So last April, I did my first oil painting, and a second and a third.  I haven't sold any of it, but I have given them away as gifts.  Last year I painted for everyone in my family as Christmas presents.

As a latest project, I got the biggest canvas I could fit in my car and painted all night. The painting is currently halfway done.  It has been a lot of work but most importantly, a lot of fun.

When you were working with young people in Drug Awareness programs, what did you find to be the main issue(s) they faced?

I found one of the most important issues facing youth in relation to substances is the media.  Lyrics of songs, movies and even child-friendly cartoons and shows have a tendency to portray drug use as being a normal part of growing up.  They send the message that drug and alcohol experimentation is okay.  This message is a fallacy.  The supply of drugs will always be present, the power is in our hands when we decide to stop the demand for the drug by refusing to allow its presence in our lives.

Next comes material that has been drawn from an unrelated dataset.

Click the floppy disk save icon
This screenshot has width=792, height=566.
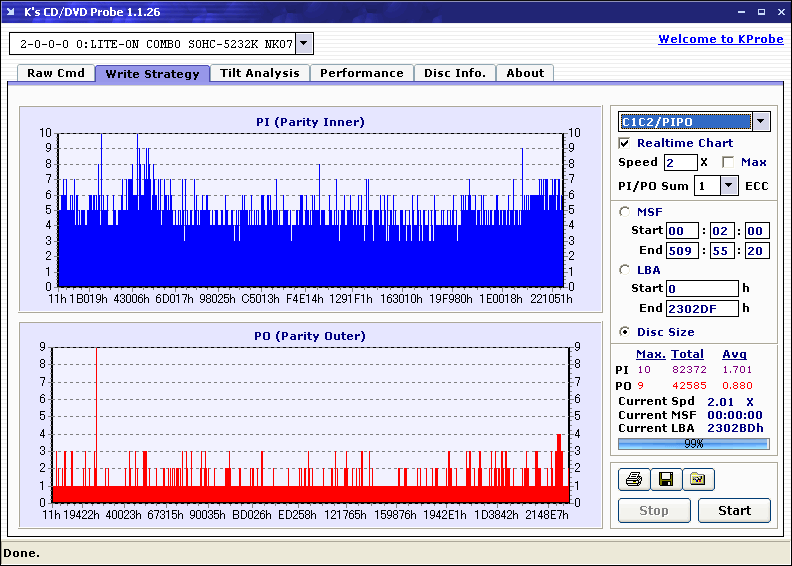pos(665,480)
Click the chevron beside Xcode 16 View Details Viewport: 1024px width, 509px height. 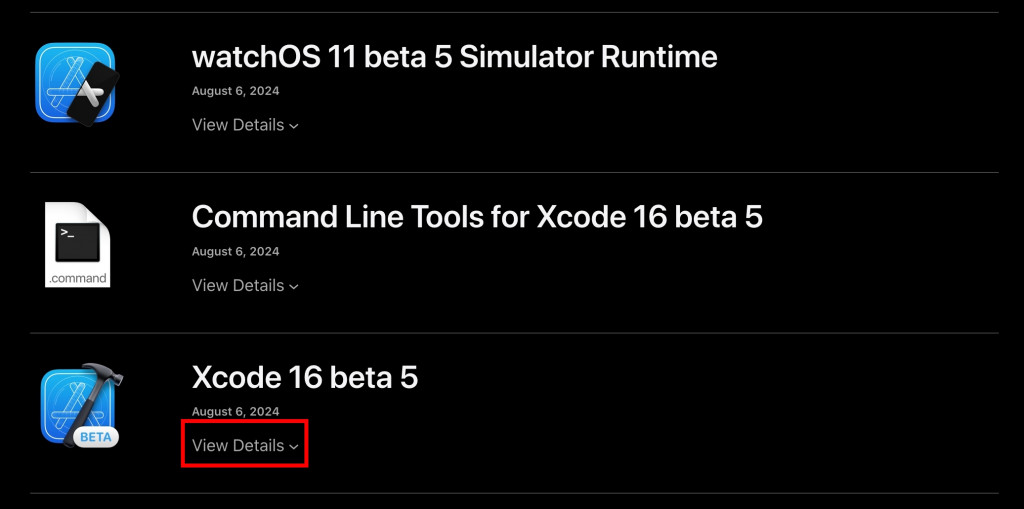(x=294, y=446)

Was there a time when your life was not meeting your expectations?  How did you get through the tough times?

There was a point in my life where my dreams turned to sand in my hands.  What I credit in pulling me through it were two things: One, gratitude for what little things I could find to be happy about no matter how small; and two, investing in myself to become better and expecting greatness even when all hope seemed lost.

How did you become a Life Coach and what specific background paved the way for that career?

After working with challenging populations with a great deal of success, I decided help should not be specifically limited to only those within the Criminal Justice System.  I therefore became Life Coach Certified through Coaches Institute International, which helps people learn their weaknesses and utilize their strengths to create balance in life.  There are six main areas of life: Emotional, Health and Wellness, Financial, Professional, Relationships and Spirituality.  When any of the six are in danger, it weighs on the other areas as well.

Who needs a " Life Coach"?

Anyone who is overwhelmed and doesn't know where to go.  Life doesn't have to be a big sloppy mess.  It was intended for you to own and create something beautiful that resonates with your heart.  I help people find the way to their heart and create a life worth living that is true to them.

What words of wisdom do you have for the students reading this interview?

The most valuable aspect of yourself to invest in is your mind.  Things can be taken away, stolen or burned to the ground, but your education is something no one can ever take from you.  Take care of yourself and make the best choices to reach your full potential and experience a beautiful life.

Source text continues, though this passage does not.